How to deal with NaN values?

gcincilla · November 12, 2014, 6:08pm

Hi guys,

The missing value node in the standard knime repository it is very useful, because it allows to filter out rows containing missing values or alternatively substitute them with some useful value from the data (e.g. mean, max, min, etc.). Anyway this node account only for the missing values and not also for the “NaN” values (or "infinite" ones) which are generated by some nodes. Is there a specific way to treat those?

If not, could it be interesting to (optionally?) include those to be managed in future versions of Missing Value node?

Thanks for any feedback,

Gio

thor · November 12, 2014, 8:06pm

I agree that it's currently quite hard to deal with NaN in KNIME. You can use the Java Snippet Row Filter to remove rows with NaN (e.g. "return !Double.isNaN(xxx)"), but this is about it.

However, the missing value node is the wrong place, because NaN is something very different from a missing value. If you, for example, divide 0/0 you get NaN. But this is certainly not a missing value.

gcincilla · November 13, 2014, 10:42am

OK Thor, you're completely right, the Missing Value node is not a good place to incorporate a functionality for the management of NaN. Maybe we can think to an ad hoc node to deal with all non-finite quantities (NaN, infinites, etc.)

Thanks for your solution with the Java Snippet Row Filter node. It works well. Finally I was doing the same using a Row Filter node and a regex.

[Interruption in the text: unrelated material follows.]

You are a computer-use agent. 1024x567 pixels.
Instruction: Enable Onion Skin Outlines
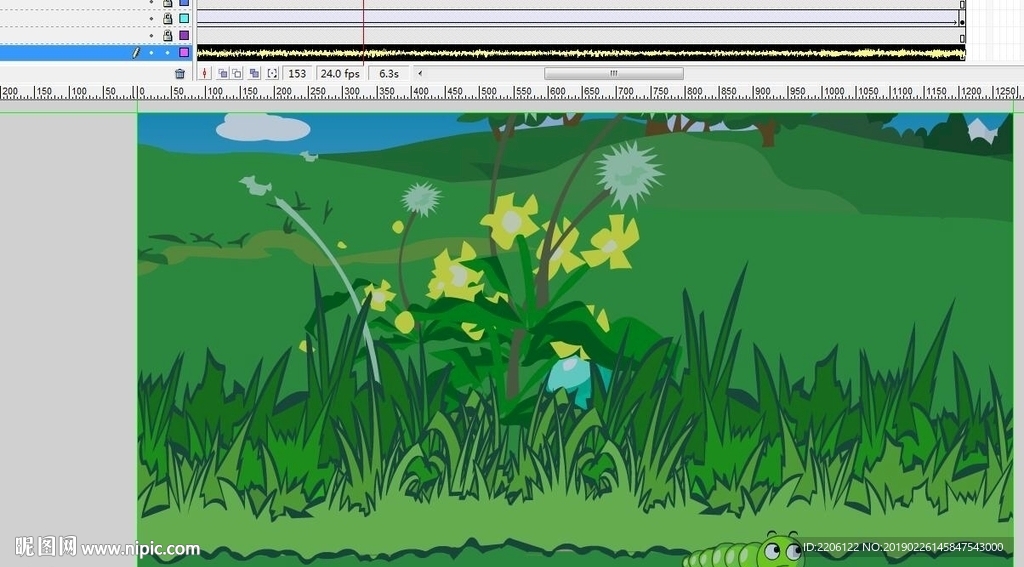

As I said these solutions work well when you apply them to a certain predefined column. As I want to filter out possible NaN values in all the columns of my table, I tried to mount your solution inside a Column List Loop where at each step I filter out NaNs rows for the current column. Anyway there is a problem with this approach because the Loop End Column Append node use a full outer join on the RowID column, while in this case an inner join is needed. For this reason what this loop de facto do is to transform NaN values into missing values. So finally you can solve the problem applying Missing Value node after the loop. Anyway I was wondering if in KNIME it exist a more elegant solution for this (like a Loop End Column Append working with a inner joint).

Thanks for your help!

aborg · November 13, 2014, 11:10am

I think the recursive loops can perform this kind of filtering. See the nice intro from Iris for details.

Cheers, gabor

gcincilla · November 17, 2014, 11:03am

Hello Gabor,

Thank you so much for your suggestion. I'll take a look at the video and try to apply the recursive loops.

Gio

ajason08 · September 25, 2020, 6:16am

Similar approach, but using java snippet (simple) Node
This will convert the NaN into a missing value, so you can better deal with it.

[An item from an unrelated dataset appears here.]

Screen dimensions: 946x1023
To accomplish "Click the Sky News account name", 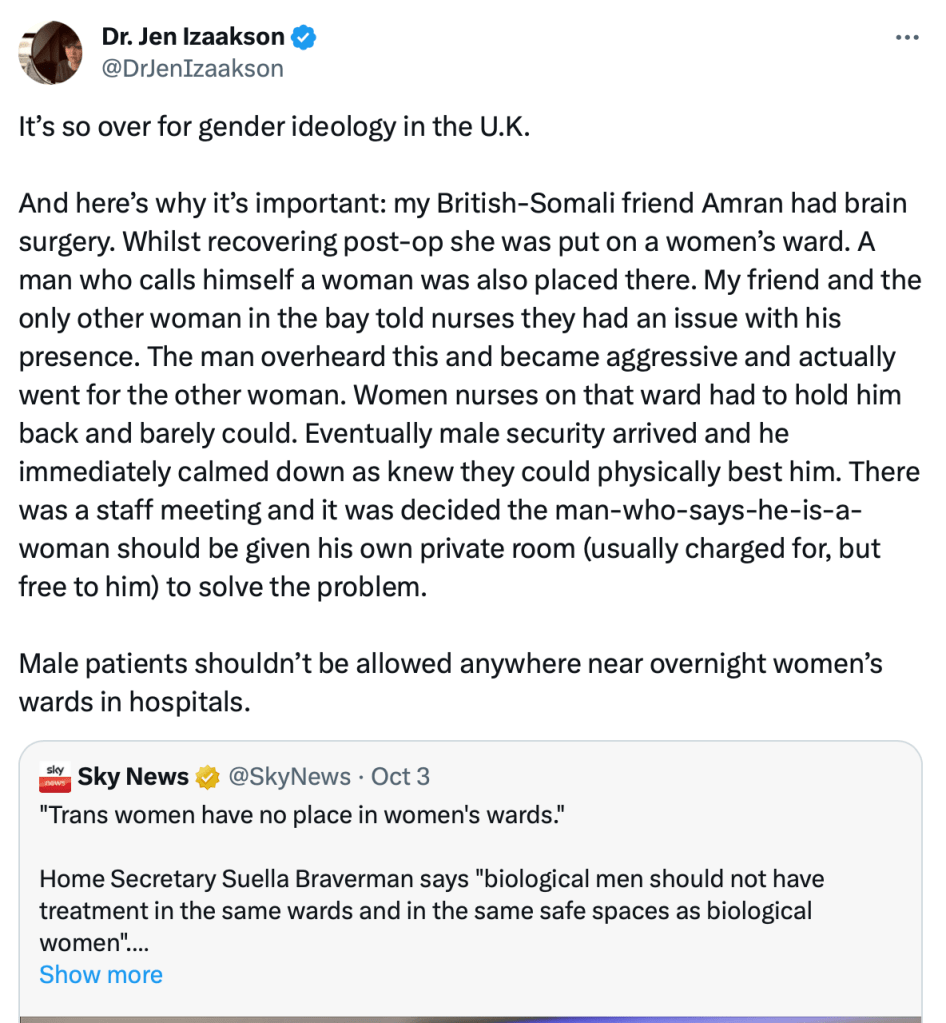I will [133, 777].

double doublecol =$mycolumn$;
if (Double.isNaN(doublecol)){return null;}
else{return doublecol;}

sammyhallgren · February 14, 2023, 9:00am

Best way is to mange the source of the NaN. It’s the result of an illegal operation like Zero division.

If the use case does not allow to fix the root cause there are two simple ways to manage NaN.

Feed the table into a Java Snippet (simple) node and execute the node. Will replace NaN with missing values that can be managed by a missing value node.
You can do the same with a Python node but then you need to load the data into a Pandas data frame and then back to Knime table like so (Will replace NaN with missing values that can be managed by a missing value node. ):

import knime.scripting.io as knio
import pandas as pd

df = knio.input_tables[0].to_pandas()

knio.output_tables[0] = knio.Table.from_pandas(df)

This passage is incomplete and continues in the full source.